> [Source excerpt]:

A convincing leader can bring people in when they’re making a principled stand despite the party. The party can lose a leader support when the persuadables are less convinced where the leader even stands.
Geminid
@lowtechcyclist: The tunnel network is huge. Before the war a Hamas official claimed it was 500 kilometers in extent and so far it seems at least that.
The Israelis cannot destroy all of it, and in any event Hamas still controls the network in the southern area including those leading into Egypt. The Egyptians have been destroying tunnels on their side for a couple of years now, even pumping seawater into them, and they’re not nearly finished.
We can debate about the war here, but it will be resolved by nations closer to the conflict. Right now, the Qatari-mediated process is the only viable plan for a ceasefire. There is also a larger plan proposed by the Arab states that may well be the template for a permanent ceasefire. This would be backed by a Security Council resolution.

> [Directive 1]:
Answer these questions from the forum comments:
(a) How long did a Hamas official claim the tunnel network was before the war?
(b) What have the Egyptians pumped into tunnels on their side?
(c) Which process is described as the only viable plan for a ceasefire?
The records that follow are unrelated to the forum comments.

> [Extracted data]:
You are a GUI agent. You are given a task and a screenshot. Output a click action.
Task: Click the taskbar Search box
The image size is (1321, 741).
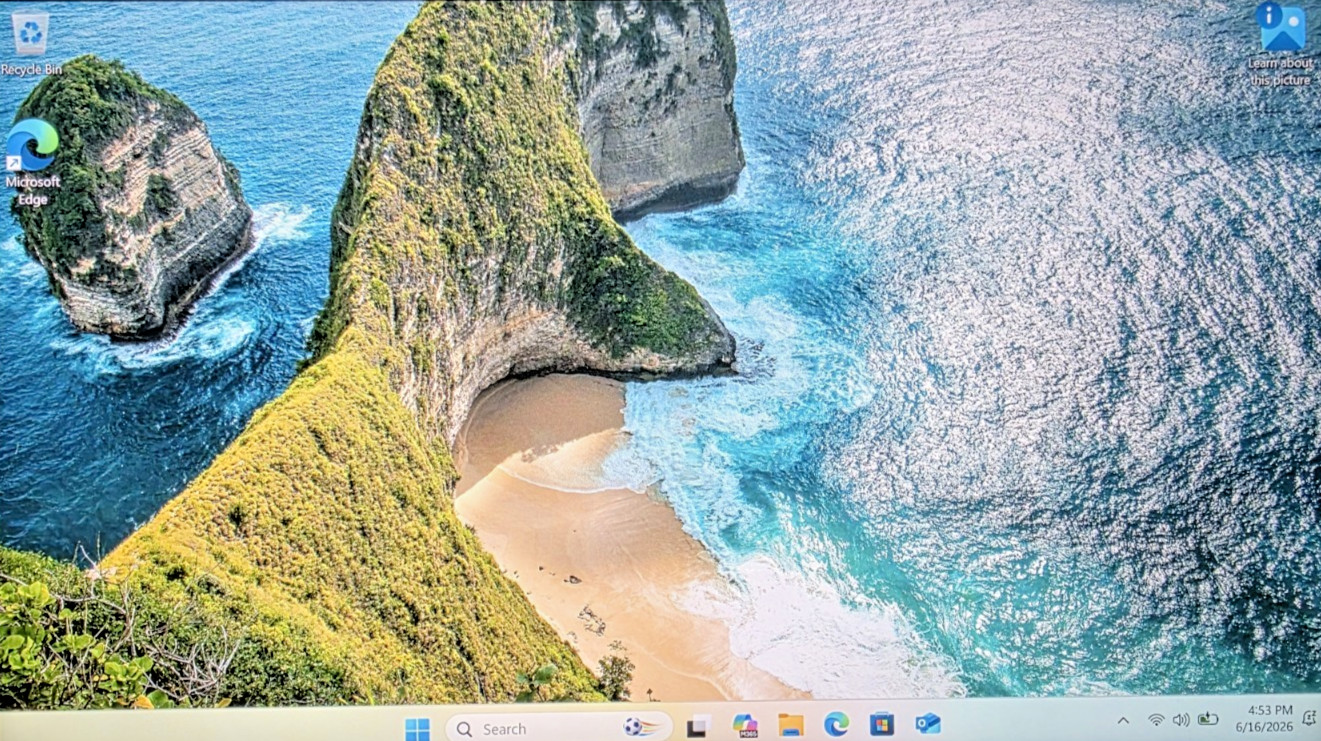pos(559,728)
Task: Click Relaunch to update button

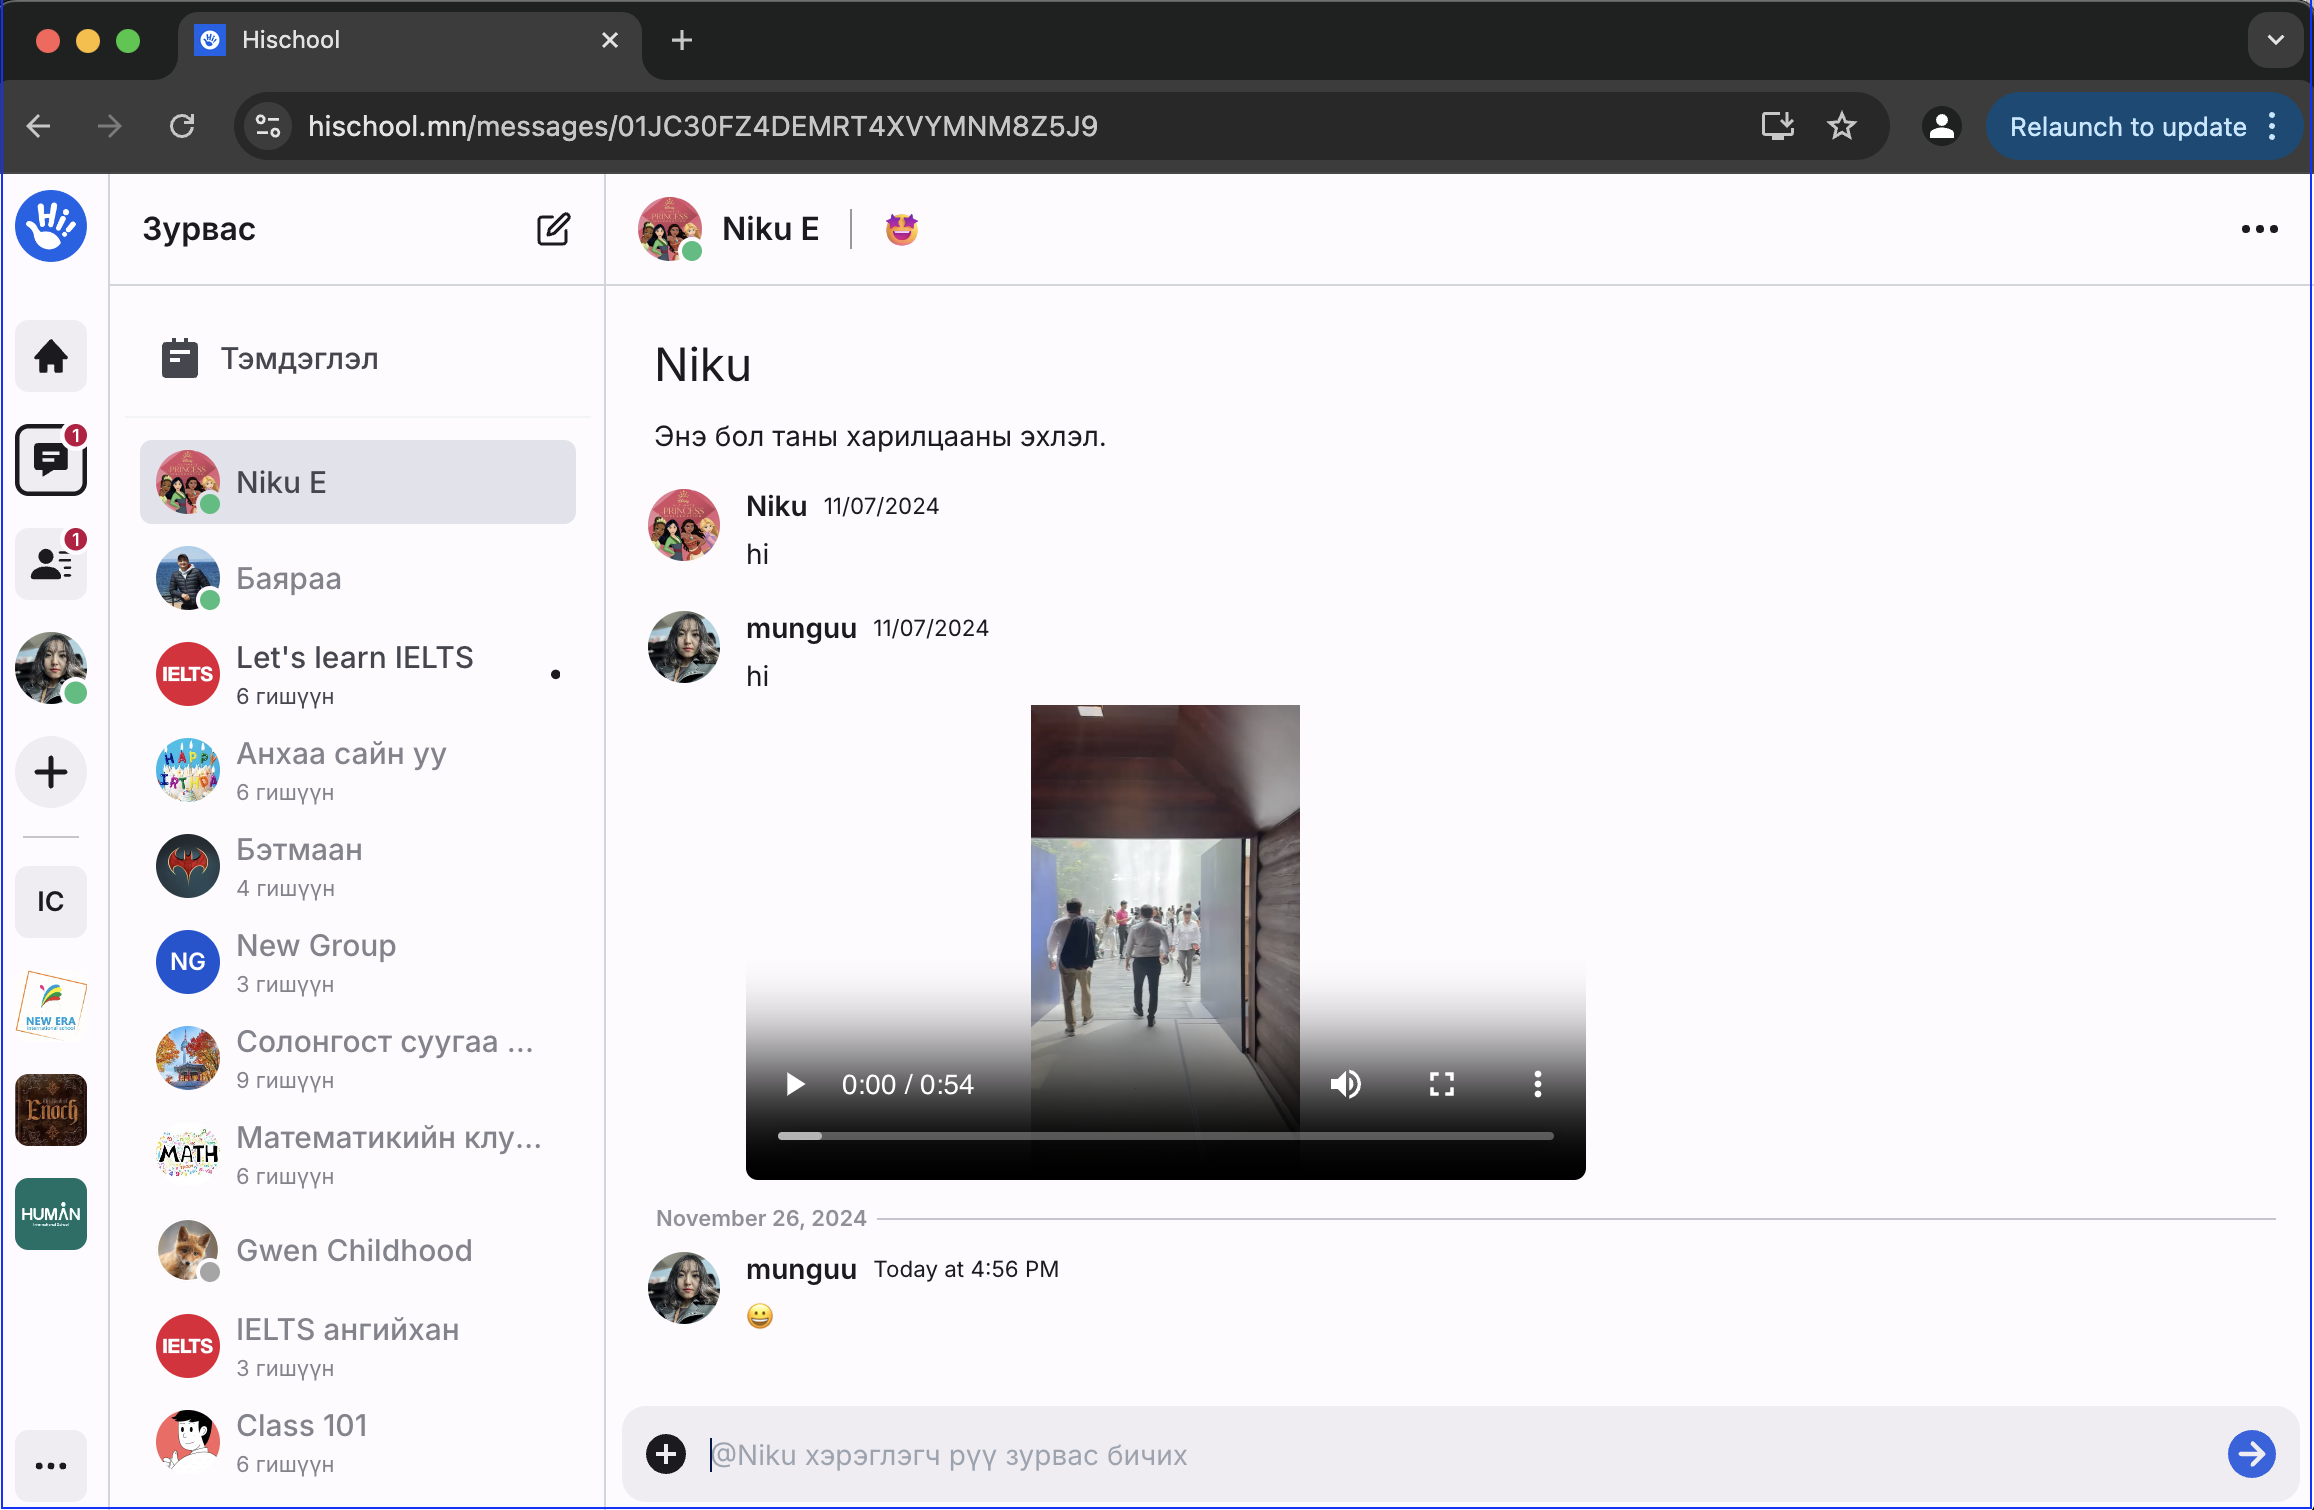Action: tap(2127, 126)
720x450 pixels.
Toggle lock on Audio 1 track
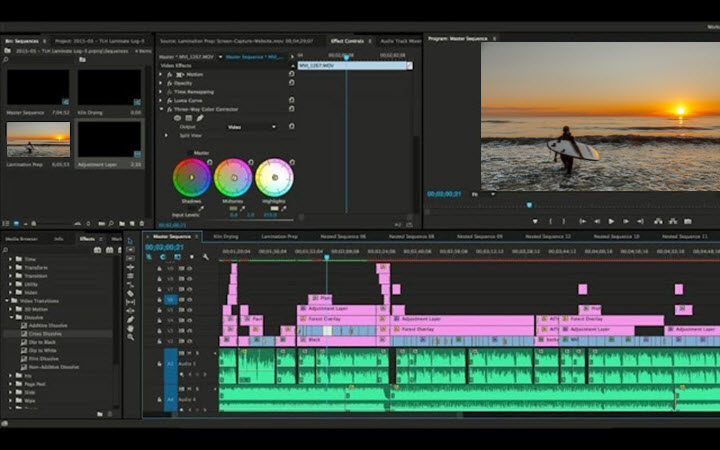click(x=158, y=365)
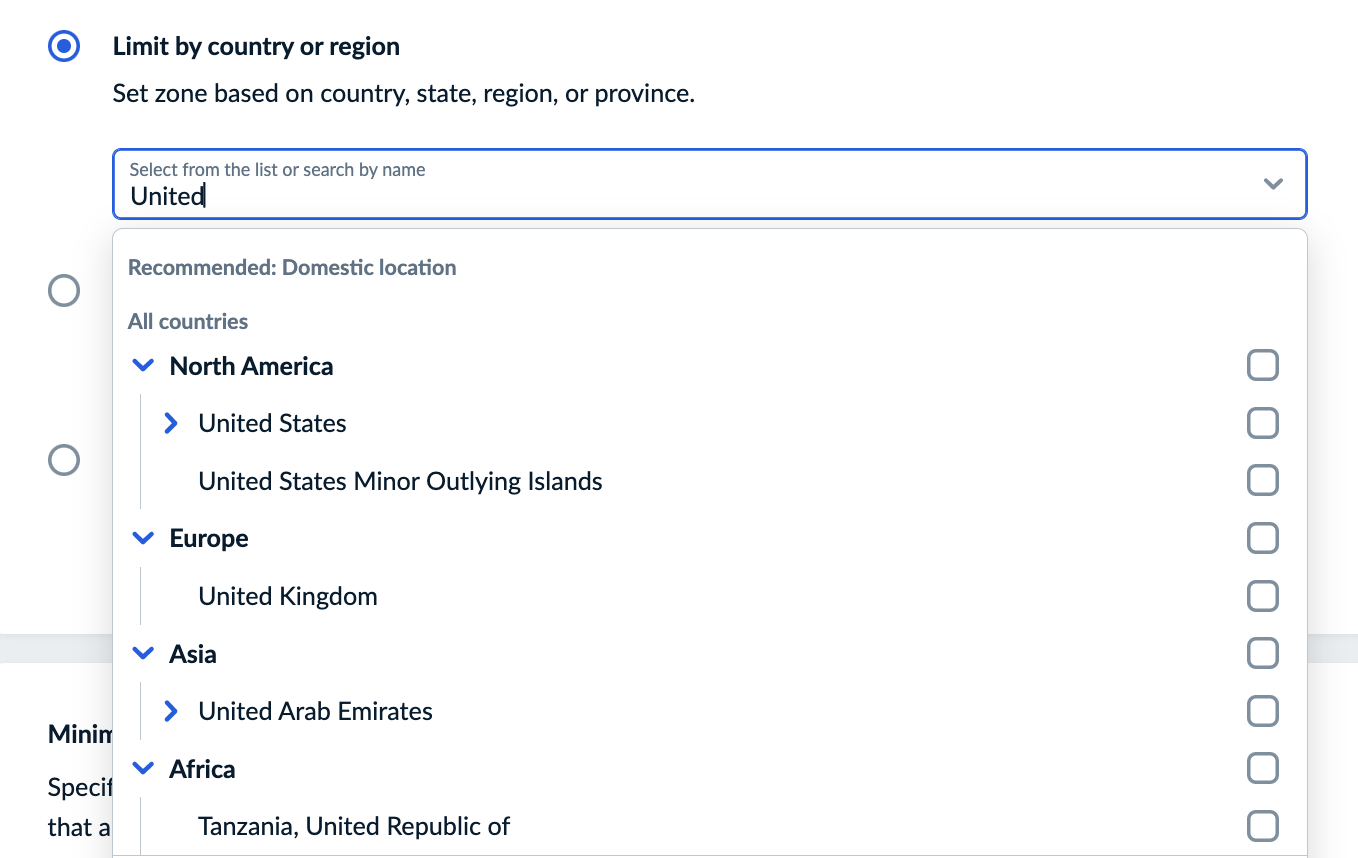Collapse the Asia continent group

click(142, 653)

> [Directive 2]:
Write out the records from the line containing "Task: Click Relaunch to update button" through the end of the records, both ends included, and leave out the pictures.

> [Task solution 1]:
(a) 500 kilometers.
(b) Seawater.
(c) The Qatari-mediated process.

> [Task solution 2]:
Task: Click Relaunch to update button

Action: tap(2127, 126)
720x450 pixels.
Toggle lock on Audio 1 track
click(x=158, y=365)
Collapse the Asia continent group

click(142, 653)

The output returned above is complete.